▶ What is expected
Each record below has to be printed verbatim.

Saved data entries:
┌────────

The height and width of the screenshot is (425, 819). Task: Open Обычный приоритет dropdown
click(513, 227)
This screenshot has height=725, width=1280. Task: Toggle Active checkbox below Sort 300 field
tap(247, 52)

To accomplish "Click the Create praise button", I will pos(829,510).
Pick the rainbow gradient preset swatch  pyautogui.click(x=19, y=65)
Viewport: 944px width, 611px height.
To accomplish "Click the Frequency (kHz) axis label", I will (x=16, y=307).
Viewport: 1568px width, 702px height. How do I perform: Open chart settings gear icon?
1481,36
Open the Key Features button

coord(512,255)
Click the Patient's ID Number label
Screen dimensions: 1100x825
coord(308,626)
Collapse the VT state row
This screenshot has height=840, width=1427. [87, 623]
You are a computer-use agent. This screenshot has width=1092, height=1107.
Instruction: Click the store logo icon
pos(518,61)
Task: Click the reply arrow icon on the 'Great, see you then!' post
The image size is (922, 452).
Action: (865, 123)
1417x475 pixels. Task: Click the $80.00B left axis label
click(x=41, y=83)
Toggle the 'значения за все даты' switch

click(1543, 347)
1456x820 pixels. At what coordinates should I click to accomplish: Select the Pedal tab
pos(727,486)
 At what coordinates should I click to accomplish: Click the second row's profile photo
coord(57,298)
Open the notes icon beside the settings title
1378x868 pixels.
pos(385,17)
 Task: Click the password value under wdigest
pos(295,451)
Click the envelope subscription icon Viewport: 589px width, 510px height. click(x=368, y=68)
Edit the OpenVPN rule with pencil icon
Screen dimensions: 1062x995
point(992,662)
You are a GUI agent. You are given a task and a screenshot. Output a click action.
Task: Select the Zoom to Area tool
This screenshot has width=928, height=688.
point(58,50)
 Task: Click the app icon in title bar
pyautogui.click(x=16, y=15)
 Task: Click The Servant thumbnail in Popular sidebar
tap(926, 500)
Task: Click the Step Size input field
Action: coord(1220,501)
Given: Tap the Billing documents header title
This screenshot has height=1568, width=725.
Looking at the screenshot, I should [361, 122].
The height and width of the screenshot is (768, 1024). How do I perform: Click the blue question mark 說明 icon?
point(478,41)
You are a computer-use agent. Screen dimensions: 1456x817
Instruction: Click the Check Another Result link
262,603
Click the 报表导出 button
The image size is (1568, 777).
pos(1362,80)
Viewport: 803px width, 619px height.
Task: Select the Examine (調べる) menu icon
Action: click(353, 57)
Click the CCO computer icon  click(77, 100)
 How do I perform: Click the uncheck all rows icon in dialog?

└────────

▶ Response to the task
The height and width of the screenshot is (425, 819). Task: Open Обычный приоритет dropdown
click(513, 227)
This screenshot has height=725, width=1280. Task: Toggle Active checkbox below Sort 300 field
tap(247, 52)

To accomplish "Click the Create praise button", I will pos(829,510).
Pick the rainbow gradient preset swatch  pyautogui.click(x=19, y=65)
Viewport: 944px width, 611px height.
To accomplish "Click the Frequency (kHz) axis label", I will (x=16, y=307).
Viewport: 1568px width, 702px height. How do I perform: Open chart settings gear icon?
1481,36
Open the Key Features button

coord(512,255)
Click the Patient's ID Number label
Screen dimensions: 1100x825
coord(308,626)
Collapse the VT state row
This screenshot has height=840, width=1427. [87, 623]
You are a computer-use agent. This screenshot has width=1092, height=1107.
Instruction: Click the store logo icon
pos(518,61)
Task: Click the reply arrow icon on the 'Great, see you then!' post
The image size is (922, 452).
Action: (865, 123)
1417x475 pixels. Task: Click the $80.00B left axis label
click(x=41, y=83)
Toggle the 'значения за все даты' switch

click(1543, 347)
1456x820 pixels. At what coordinates should I click to accomplish: Select the Pedal tab
pos(727,486)
 At what coordinates should I click to accomplish: Click the second row's profile photo
coord(57,298)
Open the notes icon beside the settings title
1378x868 pixels.
pos(385,17)
 Task: Click the password value under wdigest
pos(295,451)
Click the envelope subscription icon Viewport: 589px width, 510px height. click(x=368, y=68)
Edit the OpenVPN rule with pencil icon
Screen dimensions: 1062x995
point(992,662)
You are a GUI agent. You are given a task and a screenshot. Output a click action.
Task: Select the Zoom to Area tool
This screenshot has width=928, height=688.
point(58,50)
 Task: Click the app icon in title bar
pyautogui.click(x=16, y=15)
 Task: Click The Servant thumbnail in Popular sidebar
tap(926, 500)
Task: Click the Step Size input field
Action: coord(1220,501)
Given: Tap the Billing documents header title
This screenshot has height=1568, width=725.
Looking at the screenshot, I should [361, 122].
The height and width of the screenshot is (768, 1024). How do I perform: Click the blue question mark 說明 icon?
point(478,41)
You are a computer-use agent. Screen dimensions: 1456x817
Instruction: Click the Check Another Result link
262,603
Click the 报表导出 button
The image size is (1568, 777).
pos(1362,80)
Viewport: 803px width, 619px height.
Task: Select the Examine (調べる) menu icon
Action: click(353, 57)
Click the CCO computer icon  click(77, 100)
 How do I perform: Click the uncheck all rows icon in dialog?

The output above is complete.